Time and the Struggle to See

The development of filmic negative syntax would carry us far beyond the rather naive naturalistic project of re-creating the way we "normally'' see. The "normal'' mode of vision is too closely tied to conceptual synthesis, to the piecing together of disparate images to form an ideal whole. It is positive montage which more or less successfully attempts to recreate this kind of vision. As our discussion of ideology has shown, this is not realIy seeing, however, but essentially a mode of thinking, returning us to the idealist world, revealing, in fact, the idealist roots of simplistic naturalism.


To more fully grasp this, let us return to our original description of the visual process. We see by placing our attention on specific details, one after another, in a manner analogous to conventional montage. Each view is spatially discontinuous with respect to those before and after it. The spatial discontinuities break up temporal experience as well. But there is a continuous, subjective sense of "lived time'' which underlies all the spatially and temporally disparate views and makes a coherent series out of them. It is this almost subliminal linear temporality (analogous to that of the "invisible'' film strip) on which we are able to "hang'' all the disparate views and synthesize them into what we think we see: a stable, homogeneous, unproblematic, spatially and temporally continuous external scene.

This is the sense of underlying time which Bergson associates with our traditional notion of becoming, the "illusion'' of "cinematographic time.'' It is this uncritical "becoming,'' this "denial of difference,'' which turns the question of the way we "actually'' see into a conundrum; which makes our apparently innocent and natural "ordinary, everyday,'' vision of the world so profoundly vulnerable to "ideological effects'' such as positive syntax and the context of implication.

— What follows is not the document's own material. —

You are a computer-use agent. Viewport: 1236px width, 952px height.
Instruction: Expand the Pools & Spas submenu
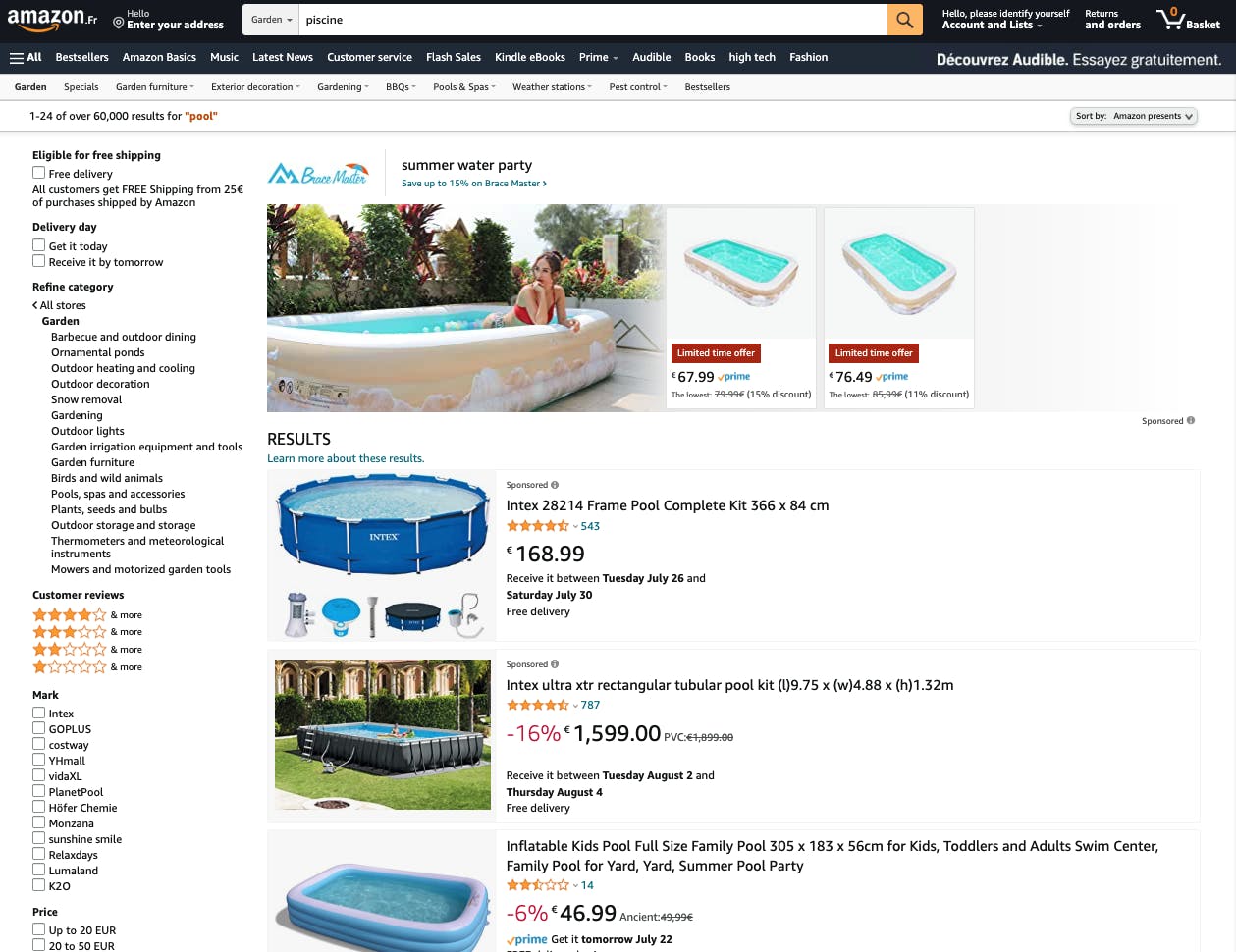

In order to counteract such effects, negative montage would not seek simply to recreate "ordinary'' vision but actively oppose the invisible, continuous "lived time'' sense which underlies it. Since we cannot "simply see,'' we must "struggle to see.'' The movie camera and montage, no longer simply metaphors for "normal'' vision, would, in negative montage, become tools in the active struggle for fresh vision, the deepest sense of Pudovkin's "camera ...ever striving...to penetrate, whither the average spectator never reaches as he glances casually around him.''


C. The Search For Negative Montage

Futurism, Constructivism and Film

If any one aspect of the above analysis deserves emphasis, it must surely be the distinction between simple discontinuity (the montage cut) and the disjunctive principle (negative montage). Failure to discriminate on precisely this level led the Futurists to both underestimate the radical nature of Cubism and overestimate the "modernity'' of the popular films of their day. Indeed, as Bergson's analysis makes clear, in choosing such films as a model for their theories on art, the Futurists were flirting with a danger that has seriously compromised many "modern'' art movements: the reconstitution of the idealist point of view with its naive emphasis on a "wholeness'' that is in fact a completely artificial systemazation of fragments into a dubious synthetic product. Boccioni's idealism as revealed by Rosalind Krauss (see the conclusion of chapter 5), is indeed a direct outgrowth of the kind of synthesis that Bergson finds so questionable in film.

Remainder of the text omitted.